La Pologne s’est depuis longtemps montrée hostile aux OGM, notamment à travers sa législation. Ainsi, elle interdit depuis 2006 l’utilisation de 16 variétés de maïs génétiquement modifiées inscrites au catalogue européen [1]. En 2013, elle a interdit la culture des plantes génétiquement modifiées autorisées dans l’Union européenne [2].
Enfin, en 2015, après l’adoption de la directive opt-out [3], le pays a confirmé à nouveau son opposition aux OGM en interdisant la culture de six variétés de maïs génétiquement modifiées sur l’ensemble de son territoire [4].
Mais l’actuel gouvernement semble faire preuve de beaucoup moins d’hostilité à l’égard des OGM puisque son projet de loi du 22 mars 2017, actuellement en discussion au Parlement, autorise la culture d’OGM sur le territoire national…

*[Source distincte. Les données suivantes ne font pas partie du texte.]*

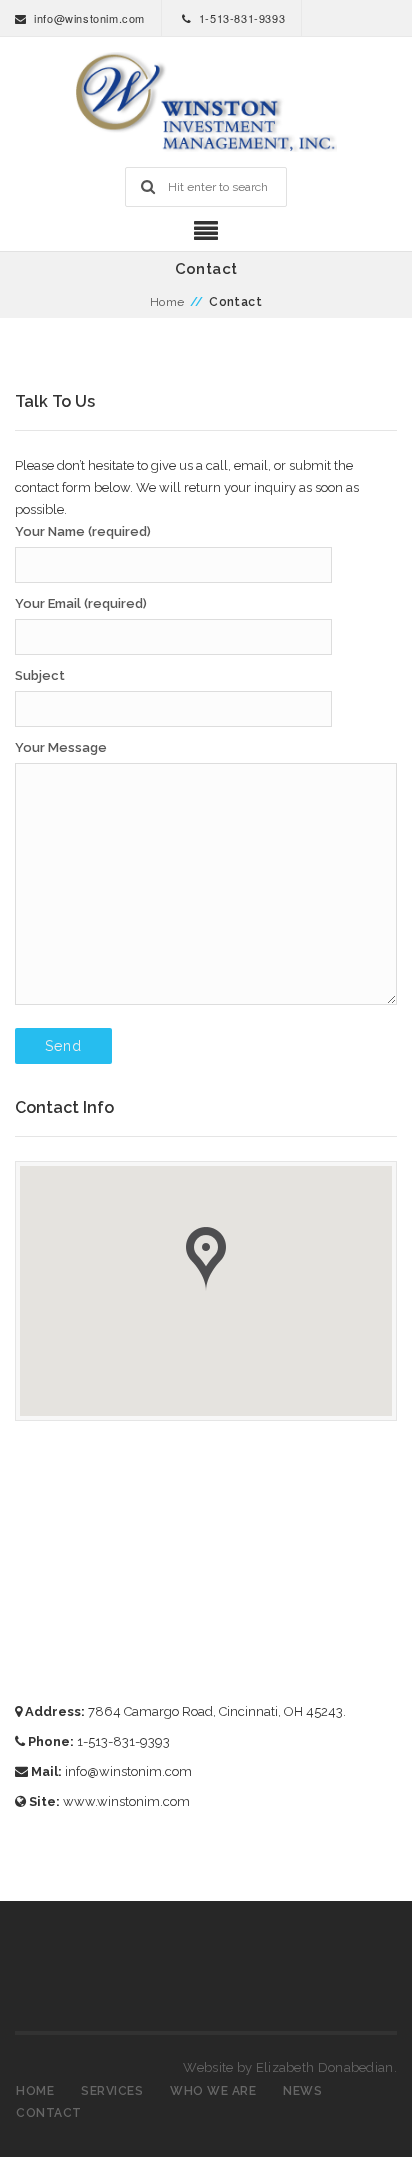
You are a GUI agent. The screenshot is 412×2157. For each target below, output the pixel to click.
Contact (49, 2113)
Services (112, 2091)
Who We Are (213, 2091)
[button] (206, 1259)
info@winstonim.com (89, 18)
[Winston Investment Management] (206, 102)
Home (167, 302)
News (302, 2091)
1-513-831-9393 (242, 18)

Un territoire « sans OGM » sous conditions
Le projet de loi laisse peu de doute quant à la position du gouvernement polonais au regard des OGM. En effet, le premier paragraphe de l’article 49a pose le principe selon lequel le territoire polonais est une zone sans OGM. Mais aussitôt ce principe posé, le second paragraphe introduit une dérogation au principe. Il prévoit que la culture d’OGM peut être autorisée dans certaines zones appelées « Zones désignées pour la culture d’OGM ».
Cette dérogation, qui doit être demandée par les communes, peut être accordée à l’issue d’une procédure spécifique et à condition que les communes inscrivent toutes les cultures dans un registre qui doit voir le jour.
Une justification douteuse
Le gouvernement justifie cette modification substantielle à la législation relative aux OGM par l’obligation de créer un registre national de cultures d’OGM, qui découle du droit de l’Union européenne [5]. En 2014, l’État polonais avait en effet été condamné pour manquement aux obligations découlant du droit de l’Union européenne notamment parce qu’il n’avait pas établi de registre public localisant les OGM cultivés à des fins commerciales [6]. À noter que l’Espagne, qui cultive plus de 90 % des plantes génétiquement modifiées en Europe, n’a toujours pas de registre parcellaire. Sur son site, le ministère de l’Agriculture évoque le décret 178/2004 qui institue un registre. Malgré tout, les surfaces continuent d’être « estimées » sur la base de ventes de semences de maïs MON810. Ce décret a permis à l’Espagne d’échapper à un un recours en manquement pour retard dans la transposition de la directive 2001/18.
Or l’obligation d’établir un registre national des parcelles cultivées avec des OGM à des fins commerciales ne suppose pas l’obligation pour un État membre de créer ou de prévoir la création de zones où la culture d’OGM est autorisée. Si cela était le cas, la possibilité pour les États membres d’interdire la culture d’OGM sur leur territoire, sur le fondement de la directive opt-out par exemple, serait vidée de sa substance. Un argument avancé par les organisations de la société civile auquel le gouvernement n’est semble-t-il pas sensible...
Le 8 février dernier, les députés ont adopté le projet de loi du gouvernement, avec 230 voix en faveur du projet de loi, 198 contre et une abstention. Le projet de loi va désormais être examiné au Sénat.